Linux SLI and NVlink

preindl · April 17, 2020, 8:25pm

Hi All,
I am trying to setup SLI for two TITAN Xp cards on a Debian 10 buster Gnome X11 (with kernel+driver backports applied) system according to
https://download.nvidia.com/XFree86/Linux-x86_64/435.17/README/sli.html

The system starts and I can login regularly. However, logging in the screen goes black and will eventually go to sleep (I can still ssh into the system).

The system works regularly, if I force (Option “SLI” “Off”) in the “Screen” section of the /etc/X11/xorg.config.
Any inputs on configuring the system correctly for SLI would be greatly appreciated.

generix · April 18, 2020, 12:27am

Please don’t do this. SLI is broken and useless on Linux. For further info, please run nvidia-bug-report.sh as root and attach the resulting nvidia-bug-report.log.gz file to your post. You will have to rename the file ending to something else since the forum software doesn’t accept .gz files (nifty!).

preindl · April 18, 2020, 12:37am

Thank you for the information, I’ll stop experimenting with SLI.

The reason why I tried this (and bought an Nvidia HB SLI bridge), was to evaluate card stacking for machine learning in Linux. I am well aware that SLI is not used in compuation but NVlink is, I just did not have RTX cards at hand.

Is there any reason to believe that NVlink, e.g. of two Tital RTX, will behave differently?

Many thanks.

mdegans · April 18, 2020, 12:54am

And has been since the feature was introduced, unfortunately. It never worked right. You might want to remove the (Nvidia HB SLI bridge) bridge if it’s connected. You use multiple cards without it. Using DeepStream, for example, you tell a nvinfer element to use a specific device. Likewise with training frameworks.

generix · April 18, 2020, 12:54am

NVlink will greatly improve inter-gpu transfer-rates, great for cuda. Just SLI graphics is pointless.
Put simply, great for machine-learning, shipwrecked trying to use it for desktop.

preindl · April 18, 2020, 1:05am

@mdegans that is how I have been using the cards beforehand. However, I am increasingly running into memory limitations. Hence the idea to experiment with GPU stacking.

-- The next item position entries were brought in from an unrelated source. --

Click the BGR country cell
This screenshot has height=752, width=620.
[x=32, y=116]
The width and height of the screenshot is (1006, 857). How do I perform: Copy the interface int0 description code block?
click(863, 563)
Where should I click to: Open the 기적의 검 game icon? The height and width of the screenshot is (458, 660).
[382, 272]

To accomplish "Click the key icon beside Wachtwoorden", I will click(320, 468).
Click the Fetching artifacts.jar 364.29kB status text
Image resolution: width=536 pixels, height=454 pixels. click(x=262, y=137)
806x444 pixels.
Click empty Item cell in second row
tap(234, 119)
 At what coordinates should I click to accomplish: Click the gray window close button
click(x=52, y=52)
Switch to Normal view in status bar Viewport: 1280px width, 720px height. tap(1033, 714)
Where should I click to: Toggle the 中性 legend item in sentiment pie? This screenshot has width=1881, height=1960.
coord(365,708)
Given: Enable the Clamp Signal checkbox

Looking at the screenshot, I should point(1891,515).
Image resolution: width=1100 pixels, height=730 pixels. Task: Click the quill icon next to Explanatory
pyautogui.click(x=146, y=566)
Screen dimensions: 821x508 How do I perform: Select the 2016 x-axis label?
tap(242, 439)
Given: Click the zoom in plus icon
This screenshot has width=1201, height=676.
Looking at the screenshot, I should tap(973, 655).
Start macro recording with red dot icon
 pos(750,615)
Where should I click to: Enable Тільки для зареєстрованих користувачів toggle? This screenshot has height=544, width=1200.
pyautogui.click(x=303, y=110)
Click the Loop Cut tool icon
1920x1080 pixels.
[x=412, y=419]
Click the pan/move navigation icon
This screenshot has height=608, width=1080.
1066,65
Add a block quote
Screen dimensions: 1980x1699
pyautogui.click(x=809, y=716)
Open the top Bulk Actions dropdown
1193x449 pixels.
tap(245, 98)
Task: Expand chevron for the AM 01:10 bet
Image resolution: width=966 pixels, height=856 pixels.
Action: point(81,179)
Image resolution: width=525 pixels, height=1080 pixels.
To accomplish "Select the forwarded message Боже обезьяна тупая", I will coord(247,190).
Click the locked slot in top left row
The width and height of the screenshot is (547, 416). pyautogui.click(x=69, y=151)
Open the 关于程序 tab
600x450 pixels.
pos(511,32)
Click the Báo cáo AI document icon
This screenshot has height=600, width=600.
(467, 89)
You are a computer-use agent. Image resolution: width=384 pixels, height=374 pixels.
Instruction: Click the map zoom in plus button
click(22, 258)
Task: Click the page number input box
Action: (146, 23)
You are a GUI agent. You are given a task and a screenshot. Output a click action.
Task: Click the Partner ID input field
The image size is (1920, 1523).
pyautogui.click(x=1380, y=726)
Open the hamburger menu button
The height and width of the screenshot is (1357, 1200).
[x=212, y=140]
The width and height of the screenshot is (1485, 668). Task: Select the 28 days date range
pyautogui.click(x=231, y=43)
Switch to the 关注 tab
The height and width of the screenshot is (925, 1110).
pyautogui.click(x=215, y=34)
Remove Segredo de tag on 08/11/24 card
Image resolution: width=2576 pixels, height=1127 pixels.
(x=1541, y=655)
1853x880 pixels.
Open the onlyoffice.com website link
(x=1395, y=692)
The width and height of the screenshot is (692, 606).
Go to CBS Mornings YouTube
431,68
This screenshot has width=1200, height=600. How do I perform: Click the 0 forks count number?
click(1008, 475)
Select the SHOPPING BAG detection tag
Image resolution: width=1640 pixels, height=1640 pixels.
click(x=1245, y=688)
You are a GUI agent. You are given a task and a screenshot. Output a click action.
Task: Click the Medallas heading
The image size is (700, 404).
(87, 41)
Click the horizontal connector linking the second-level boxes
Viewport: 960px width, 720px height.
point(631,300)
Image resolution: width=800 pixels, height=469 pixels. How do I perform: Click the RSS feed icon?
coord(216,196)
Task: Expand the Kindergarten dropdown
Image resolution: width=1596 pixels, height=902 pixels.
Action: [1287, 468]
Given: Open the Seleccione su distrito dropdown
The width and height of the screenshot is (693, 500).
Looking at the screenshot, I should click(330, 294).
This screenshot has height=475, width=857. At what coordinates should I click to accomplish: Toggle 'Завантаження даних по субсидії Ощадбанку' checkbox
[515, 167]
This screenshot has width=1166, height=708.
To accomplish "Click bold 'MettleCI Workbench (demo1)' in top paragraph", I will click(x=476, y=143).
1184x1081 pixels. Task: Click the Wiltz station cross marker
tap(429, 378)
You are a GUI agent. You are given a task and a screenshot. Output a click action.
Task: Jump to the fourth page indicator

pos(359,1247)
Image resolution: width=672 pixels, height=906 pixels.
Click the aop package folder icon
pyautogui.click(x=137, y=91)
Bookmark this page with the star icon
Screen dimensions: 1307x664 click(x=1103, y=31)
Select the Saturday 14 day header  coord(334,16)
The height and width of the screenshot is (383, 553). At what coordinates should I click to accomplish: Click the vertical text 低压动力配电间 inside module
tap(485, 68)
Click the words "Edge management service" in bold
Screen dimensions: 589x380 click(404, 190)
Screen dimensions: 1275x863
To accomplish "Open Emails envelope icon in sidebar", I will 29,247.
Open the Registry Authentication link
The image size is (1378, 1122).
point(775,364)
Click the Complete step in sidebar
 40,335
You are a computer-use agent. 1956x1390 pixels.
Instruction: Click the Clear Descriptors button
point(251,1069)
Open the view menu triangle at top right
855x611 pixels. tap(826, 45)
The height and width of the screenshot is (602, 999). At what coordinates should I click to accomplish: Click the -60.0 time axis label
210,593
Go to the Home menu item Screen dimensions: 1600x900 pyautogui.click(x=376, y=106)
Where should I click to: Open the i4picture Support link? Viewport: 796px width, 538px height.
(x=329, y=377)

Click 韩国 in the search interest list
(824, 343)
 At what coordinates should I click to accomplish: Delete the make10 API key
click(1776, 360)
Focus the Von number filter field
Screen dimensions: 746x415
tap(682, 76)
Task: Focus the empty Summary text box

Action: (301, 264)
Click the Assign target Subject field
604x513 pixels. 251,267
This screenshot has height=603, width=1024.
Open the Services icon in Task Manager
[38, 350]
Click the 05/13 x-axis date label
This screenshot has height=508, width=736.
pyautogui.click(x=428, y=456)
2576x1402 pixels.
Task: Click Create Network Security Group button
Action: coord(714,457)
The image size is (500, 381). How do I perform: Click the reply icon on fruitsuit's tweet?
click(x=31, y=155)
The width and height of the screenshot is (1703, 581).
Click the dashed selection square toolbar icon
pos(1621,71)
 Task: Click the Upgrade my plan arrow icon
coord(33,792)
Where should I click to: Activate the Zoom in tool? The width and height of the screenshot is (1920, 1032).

Just to be sure, Geforce NVlink (like the one found in RTX 2080 Ti or Titan RTX) does rely on a sufficiently different driver subsystem (not sure how to call it) such that it can be used for compute on Linux?

preindl · April 18, 2020, 1:15am

Out of technical interest, are there benefit/drawbacks having an SLI bridge connected when SLI is deactivated in the driver?

mdegans · April 18, 2020, 1:18am

are there benefit/drawbacks having an SLI bridge connected when SLI is deactivated in the driver

TBH, I don’t remember the details other than I had to remove it. It worked in Windows but didn’t in Linux is all I remember. The issue might be fixed by now, but if you’re going to use the box for Linux alone, it’s pointless anyway.

mdegans · April 18, 2020, 1:19am

Geforce NVlink (like the one found in RTX 2080 Ti or Titan RTX) does rely on a sufficiently different driver subsystem (not sure how to call it) such that it can be used for compute on Linux?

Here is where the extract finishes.